Owen left Arizona State with a gold medal at the Pac-10 Championships, a fourth-place national finish and as an NCAA all-American, the first Sun Devil to be honored on the all-American team at 174 pounds. He was also an academic all-American selection and was the first ASU wrestler to be named first team on the Verizon Academic All-District VIII and NWCA Academic all-American teams. Arizona State finished in the NCAA Top 20 in each of his seasons with the program.

Owen is currently the developmental coach for Sunkist Kids wrestling club in Arizona and has long been a coach at Chandler High School.

Owen’s cousin Pat was a three-time Montana high school champion and collected more than 100 wins at the University of Michigan. He received the Big 10 medal of honor. Owen’s brother Matt was also a state finalist for Polson. Matt and younger brother Brett serve as assistant coaches on the Polson staff, along with their fathers, Bill and Bob. Cousin Kevin, who wrestled at North Carolina, is the Pirates’ head coach.

Bill and Bob Owen led the Pirates to two state championships and multiple divisional titles. Uncle John Owen guided North Idaho College to numerous national championships and was three times named coach of the year. Don Owen, the youngest uncle, competed in the first Tri-State Tournament, placing once and winning twice. He has coached wrestling in Idaho and Washington state. Tim, the second-youngest of Curtis Owen’s uncles, also competed and medaled in that first Tri-State Tournament and served as a high school wrestling coach. Mike Owen was a wrestling coach at Missoula Sentinel High School.

… on Curtis Owen:

Current Polson wrestling coach and Curtis Owen’s cousin, Kevin Owen: “Curtis, he always had that competitive nature. With him, especially growing up in the same town as him and him being someone I looked up to, he never had nerves. I think they joke around, my dad and my uncle, about the fact that he never had butterflies until he was competing on the national level. He went through his entire high school career just being a gamer. He always had that competitive nature and thought process that he was going to win. That kind of translated to, as soon as he started developing the other aspects of his athleticism and wrestling, he already had the basic tools he needed to be successful in college.
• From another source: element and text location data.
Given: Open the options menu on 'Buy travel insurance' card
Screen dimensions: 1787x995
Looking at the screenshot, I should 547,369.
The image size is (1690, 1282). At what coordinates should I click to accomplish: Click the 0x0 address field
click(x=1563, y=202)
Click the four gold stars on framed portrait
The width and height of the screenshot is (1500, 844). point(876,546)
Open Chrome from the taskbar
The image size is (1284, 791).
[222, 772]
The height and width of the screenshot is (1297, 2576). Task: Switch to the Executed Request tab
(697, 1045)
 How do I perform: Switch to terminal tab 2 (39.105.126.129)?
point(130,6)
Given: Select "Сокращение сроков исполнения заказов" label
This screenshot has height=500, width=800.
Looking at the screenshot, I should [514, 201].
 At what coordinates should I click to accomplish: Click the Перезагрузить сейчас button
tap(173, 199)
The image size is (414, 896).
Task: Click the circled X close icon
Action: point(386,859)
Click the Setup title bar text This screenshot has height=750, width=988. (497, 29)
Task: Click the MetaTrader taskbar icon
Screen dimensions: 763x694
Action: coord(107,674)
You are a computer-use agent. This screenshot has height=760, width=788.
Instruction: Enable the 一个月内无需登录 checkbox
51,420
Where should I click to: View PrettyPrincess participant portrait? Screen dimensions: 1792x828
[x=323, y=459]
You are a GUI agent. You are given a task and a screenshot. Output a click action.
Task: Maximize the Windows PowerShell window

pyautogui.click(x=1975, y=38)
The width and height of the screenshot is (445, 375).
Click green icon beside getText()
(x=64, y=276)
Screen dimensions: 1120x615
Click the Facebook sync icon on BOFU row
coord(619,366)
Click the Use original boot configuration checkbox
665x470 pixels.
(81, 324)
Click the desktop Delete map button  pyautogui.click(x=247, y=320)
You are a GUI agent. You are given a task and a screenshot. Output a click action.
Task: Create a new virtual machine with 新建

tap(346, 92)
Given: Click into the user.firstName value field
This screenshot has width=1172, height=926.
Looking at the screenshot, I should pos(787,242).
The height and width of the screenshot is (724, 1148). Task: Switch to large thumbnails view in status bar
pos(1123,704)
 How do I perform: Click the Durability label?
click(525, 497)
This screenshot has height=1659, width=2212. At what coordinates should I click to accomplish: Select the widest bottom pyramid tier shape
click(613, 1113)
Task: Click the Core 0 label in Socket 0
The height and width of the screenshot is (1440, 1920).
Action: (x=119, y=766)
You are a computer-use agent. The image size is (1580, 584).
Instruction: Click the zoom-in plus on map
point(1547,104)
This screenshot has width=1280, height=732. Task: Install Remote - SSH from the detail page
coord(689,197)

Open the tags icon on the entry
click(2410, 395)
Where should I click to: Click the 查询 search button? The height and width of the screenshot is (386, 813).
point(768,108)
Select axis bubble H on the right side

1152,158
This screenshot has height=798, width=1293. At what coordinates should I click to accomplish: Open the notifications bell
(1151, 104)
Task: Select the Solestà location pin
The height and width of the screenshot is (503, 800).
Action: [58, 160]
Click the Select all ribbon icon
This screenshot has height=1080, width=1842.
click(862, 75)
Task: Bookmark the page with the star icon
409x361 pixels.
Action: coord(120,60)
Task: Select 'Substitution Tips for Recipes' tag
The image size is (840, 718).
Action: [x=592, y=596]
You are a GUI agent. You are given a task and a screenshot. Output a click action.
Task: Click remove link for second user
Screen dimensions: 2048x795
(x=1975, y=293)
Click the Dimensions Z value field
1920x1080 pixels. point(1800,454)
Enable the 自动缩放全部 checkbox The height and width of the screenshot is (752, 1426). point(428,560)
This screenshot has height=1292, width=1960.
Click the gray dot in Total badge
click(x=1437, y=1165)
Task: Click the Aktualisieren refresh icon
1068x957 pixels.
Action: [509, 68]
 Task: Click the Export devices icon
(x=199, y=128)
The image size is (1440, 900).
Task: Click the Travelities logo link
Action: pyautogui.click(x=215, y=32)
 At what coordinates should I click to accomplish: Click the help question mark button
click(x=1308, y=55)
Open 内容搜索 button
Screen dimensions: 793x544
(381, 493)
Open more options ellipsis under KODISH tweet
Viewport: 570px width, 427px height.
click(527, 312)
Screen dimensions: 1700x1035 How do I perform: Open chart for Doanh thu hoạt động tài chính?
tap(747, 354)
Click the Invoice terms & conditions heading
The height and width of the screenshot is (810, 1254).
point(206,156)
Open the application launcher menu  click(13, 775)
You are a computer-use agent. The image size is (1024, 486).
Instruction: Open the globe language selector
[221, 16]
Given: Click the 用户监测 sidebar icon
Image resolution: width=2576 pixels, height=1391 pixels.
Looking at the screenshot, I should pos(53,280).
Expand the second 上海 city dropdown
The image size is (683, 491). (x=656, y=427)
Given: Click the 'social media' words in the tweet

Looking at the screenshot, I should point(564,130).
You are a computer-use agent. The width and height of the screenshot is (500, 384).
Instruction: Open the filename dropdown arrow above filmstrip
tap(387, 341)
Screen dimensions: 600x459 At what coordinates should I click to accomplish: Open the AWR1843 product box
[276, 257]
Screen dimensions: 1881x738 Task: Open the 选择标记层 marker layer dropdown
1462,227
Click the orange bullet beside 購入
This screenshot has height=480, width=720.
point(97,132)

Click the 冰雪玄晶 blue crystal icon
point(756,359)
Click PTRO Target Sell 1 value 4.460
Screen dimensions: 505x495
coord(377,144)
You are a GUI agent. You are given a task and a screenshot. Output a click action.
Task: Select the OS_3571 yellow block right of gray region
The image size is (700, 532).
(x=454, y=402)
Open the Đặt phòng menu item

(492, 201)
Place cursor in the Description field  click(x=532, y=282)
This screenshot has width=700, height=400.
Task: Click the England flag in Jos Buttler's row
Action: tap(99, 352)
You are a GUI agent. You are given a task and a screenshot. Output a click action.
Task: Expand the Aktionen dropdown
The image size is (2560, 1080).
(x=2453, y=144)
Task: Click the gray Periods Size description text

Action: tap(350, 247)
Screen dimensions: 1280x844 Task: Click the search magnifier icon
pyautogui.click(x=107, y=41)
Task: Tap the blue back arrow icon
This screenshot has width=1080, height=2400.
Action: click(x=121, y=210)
“Just a brawler. There have been multiple guys he wrestled against and even on his team that I’ve met when I was in college and when I was coaching with him down in Arizona, they said he was one of those guys you didn’t want to wrestle in a tournament. He would basically go to war, just banging. He would injure himself just as much as the other people but he was one of those guys that when you came off the mat you said, ‘I don’t really want to wrestle that guy again.’

“I was still in middle school, maybe early high school when Curtis was competing at the national tournament, when he finished fourth at nationals. He had a dislocated elbow and he had broken his nose so he had a face-mask on. He was the type of competitor that just kept competing. Watching him maneuver through that national tournament put me in the right mindset for my own athletic endeavors. No matter what happens you just adapt, adjust and improvise. Watching Curtis lose early in the national tournament and then fight his way all the way back through the most grueling tournament in the entire country to make the third-and fourth-place match, it was pretty crazy to watch, impressive. It’s one of the few tournaments that always sticks out to me even though I wasn’t competing in it.”